Glenn Wallace
Long after the credits roll, the people and places depicted on the screen will live on in the memories of those who attended last week’s Golden’s DocuWest International Documentary Film Festival.
The fourth annual event brought 39 internationally acclaimed documentaries over a five-day period to an audience that might not otherwise have had an opportunity to see them.
Mayor Marjorie Sloan attended an opening night reception and film screening.
“The festival instantly adds to the vitality of a city both economically and for community building,” Sloan said, calling the festival an extraordinary opportunity for a city of Golden’s size.
Festival co-founder Wade Gardner welcomed the audience the following night, and said DocuWest had developed a niche in showing documentaries that “may have a limited release or no release at all.”
Shaunie Smathers, of Golden, said she appreciated the convenience of DocuWest, which she has attended for three years running.
“It’s just more affordable, and the parking is easier than going somewhere else to see these films,” Smathers said. “I love the variety of the themes and subjects.”
Being a “nonfiction type of person,” Smathers had a lot of films from which to choose.
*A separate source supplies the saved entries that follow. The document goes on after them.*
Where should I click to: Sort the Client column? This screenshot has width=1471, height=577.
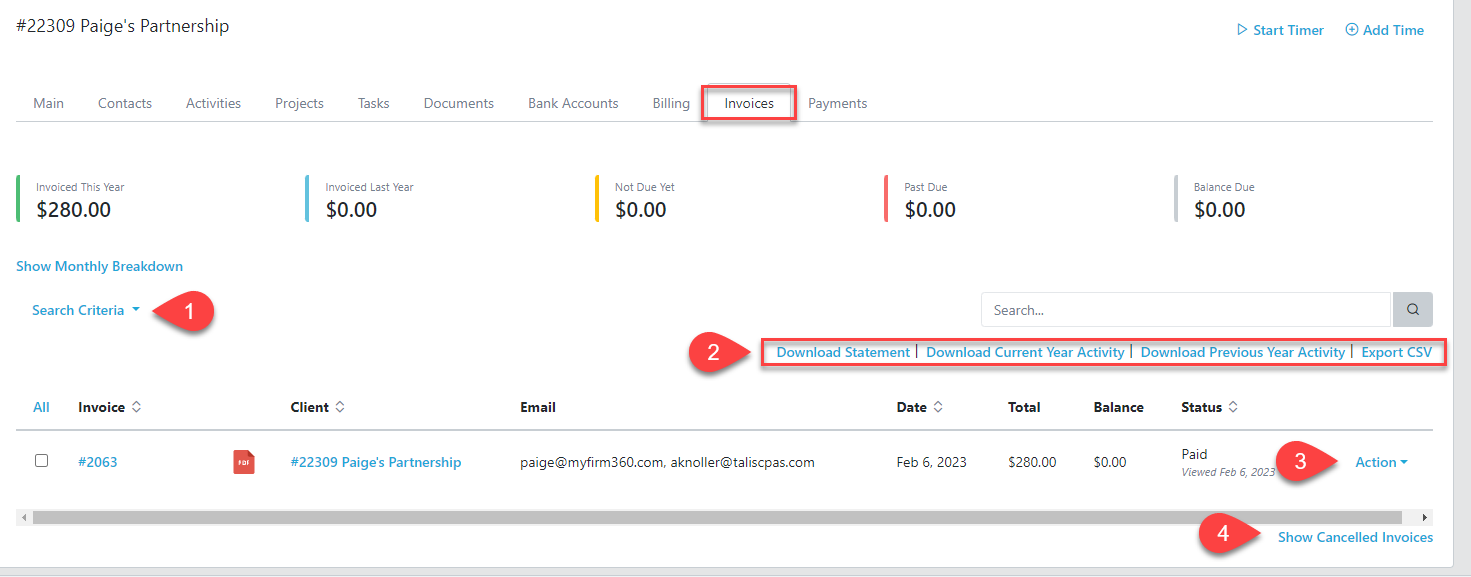pyautogui.click(x=339, y=407)
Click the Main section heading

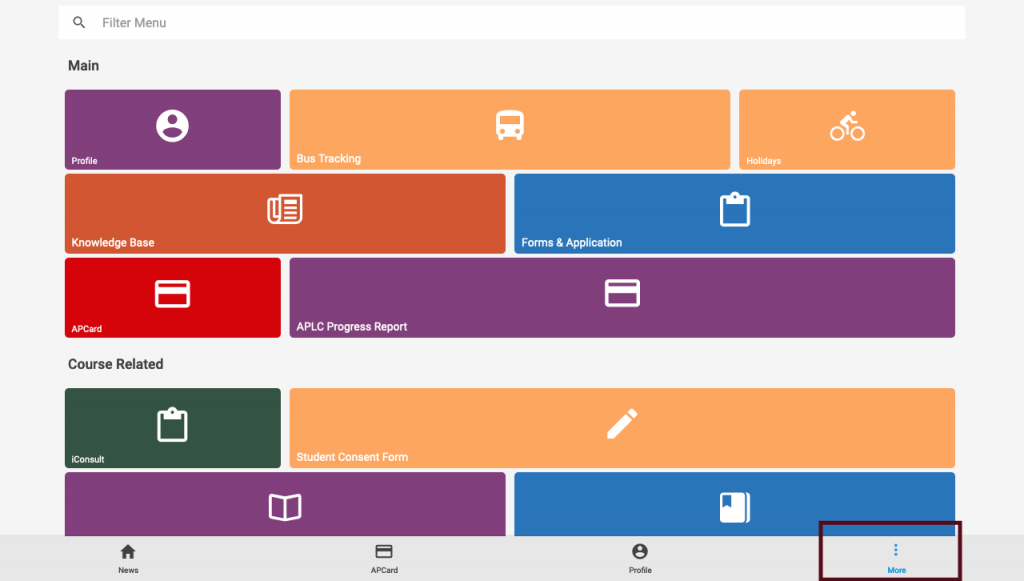84,66
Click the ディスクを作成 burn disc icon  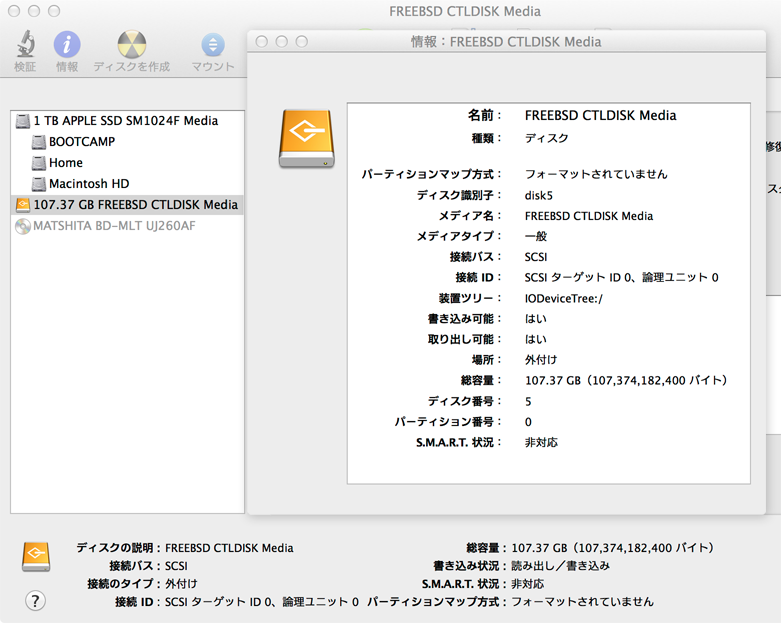coord(131,45)
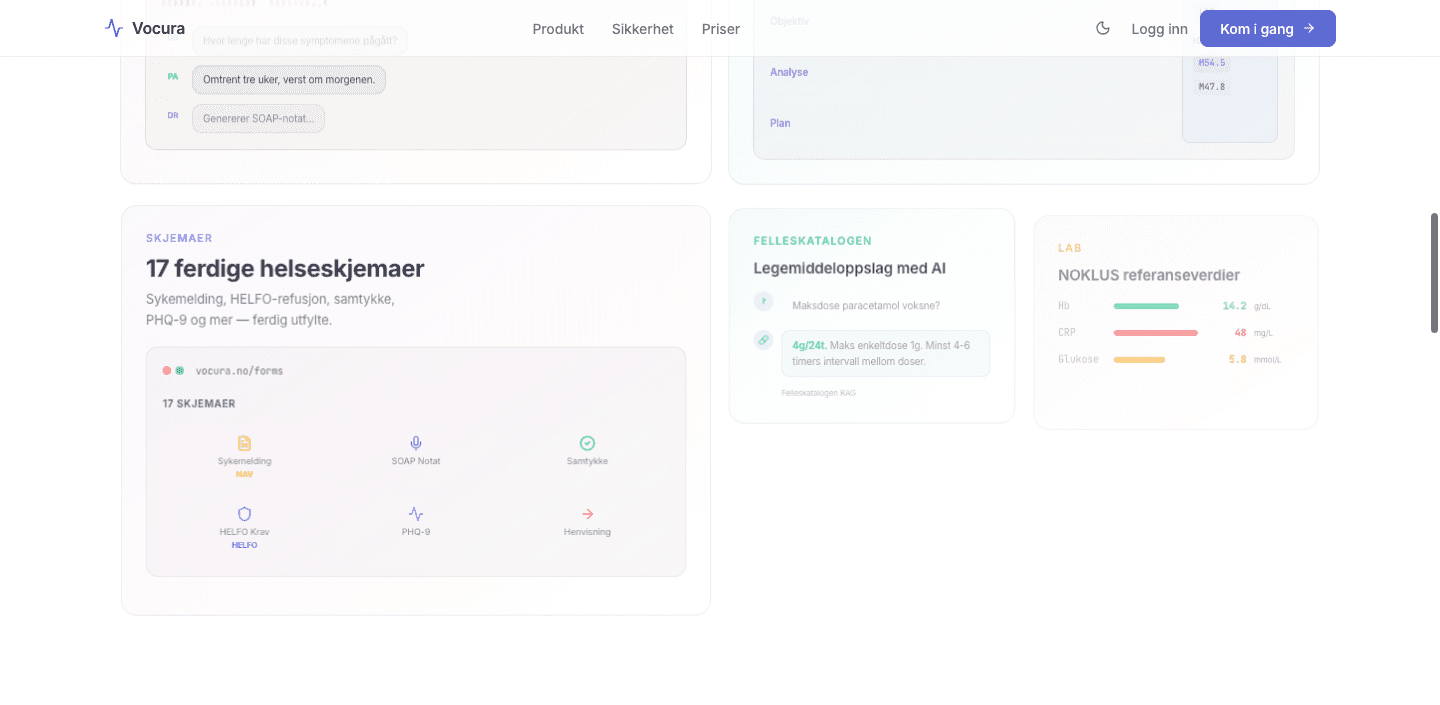Viewport: 1440px width, 705px height.
Task: Click the SOAP Notat microphone icon
Action: point(416,443)
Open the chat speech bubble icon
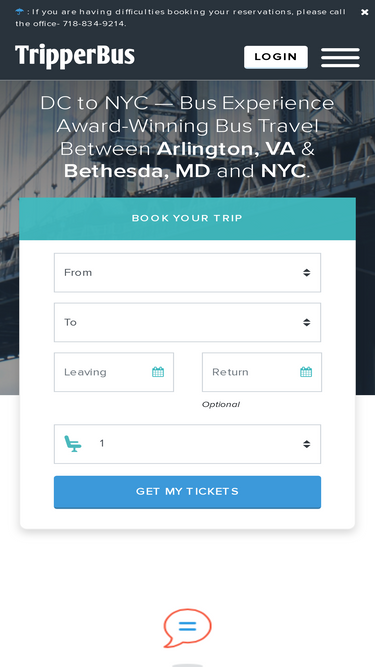The width and height of the screenshot is (375, 667). click(188, 628)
On Day One alone, she said, she enjoyed documentaries about a choreographed dance featuring trash workers, train conductors dealing with suicides and a Scottish prison barber.
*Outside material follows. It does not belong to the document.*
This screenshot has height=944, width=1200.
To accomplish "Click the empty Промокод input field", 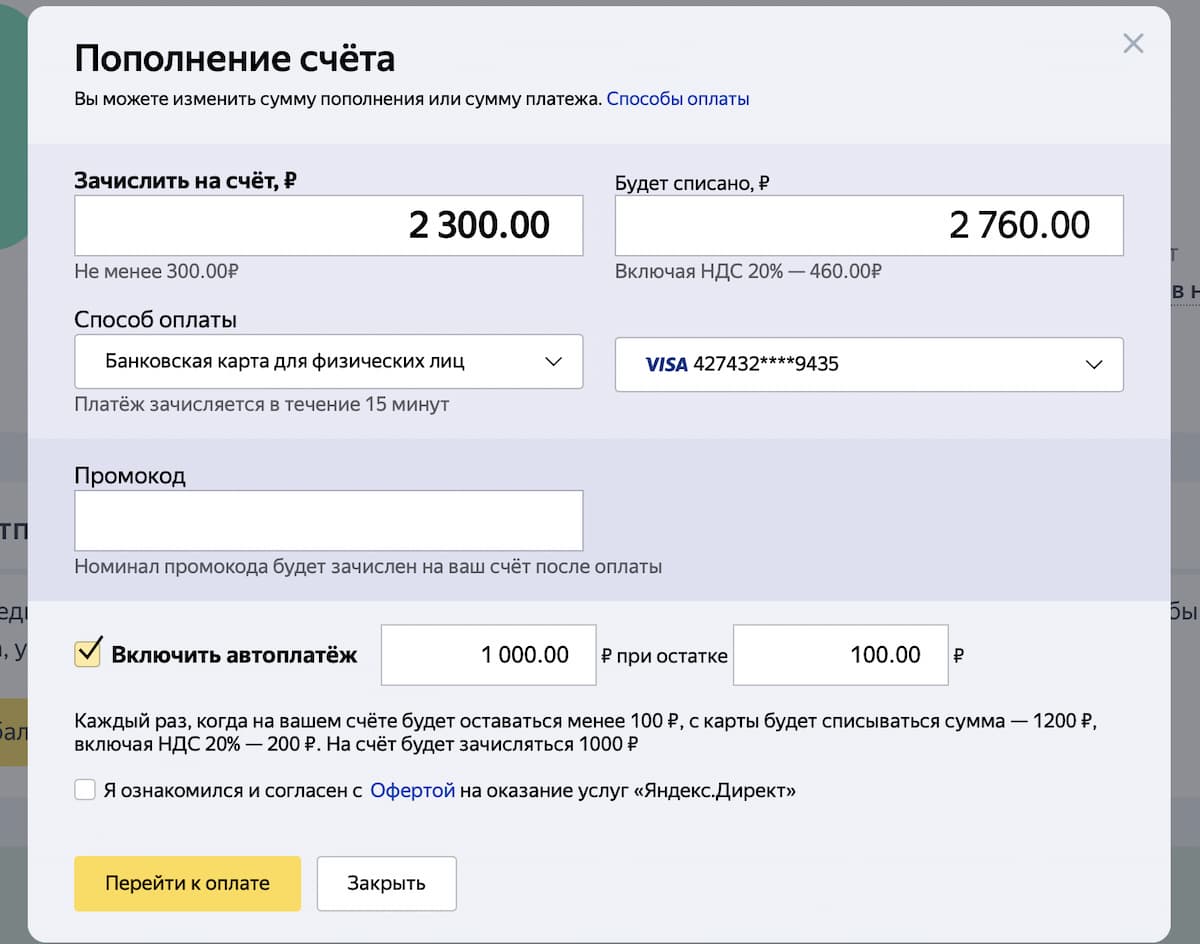I will [328, 520].
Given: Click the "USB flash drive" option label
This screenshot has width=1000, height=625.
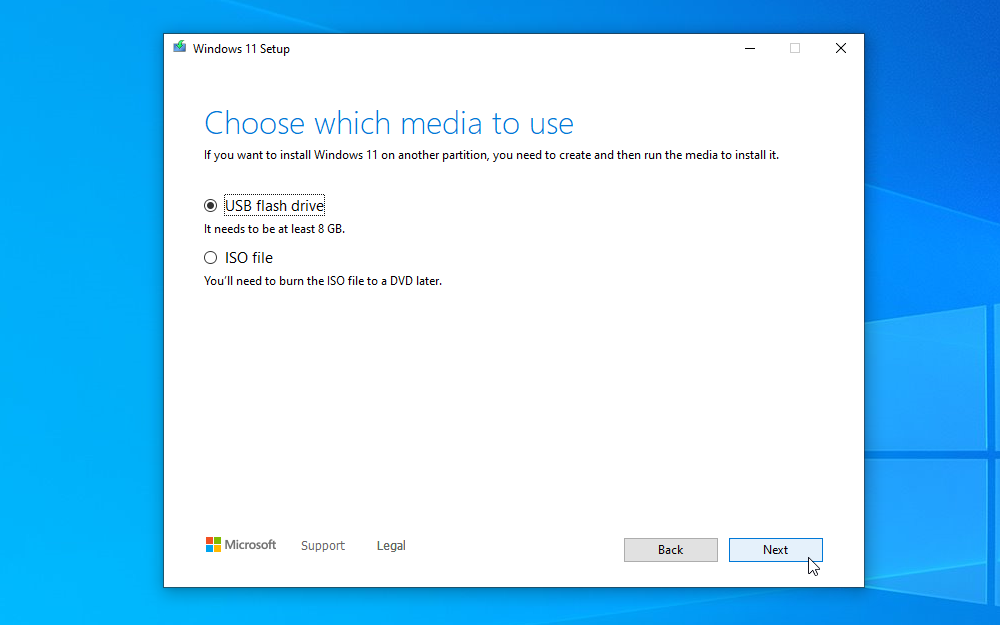Looking at the screenshot, I should (274, 206).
“I would hope that it brings in other people, and might get them interested in the Foothills Art Center, and the Mountaineering Center (where other screenings were held),” she said.
Some films were also shown at The Dairy Center for the Arts in Boulder.
Thursday night Smathers was joined by a dozen other film watchers, including School of Mines student Lauryn Baranowski, to watch the award-winning tale of Chinese artist and dissident Ai Weiwei.
“It’s kind of topical, being in the news lately,” Baranowski said. “This is a big cultural thing for a city this size, so I definitely appreciate that as a Golden resident.”
Her friend Sarah McMurray said she planned to make full use of her all-access film pass this year.
“I really loved the ones last year — some of the best films I’ve seen,” McMurray said.
The film combined Ai Weiwei’s sense of humor with darker scenes of Chinese government oppression, eliciting both laughs and gasps from Baranowski and McMurray.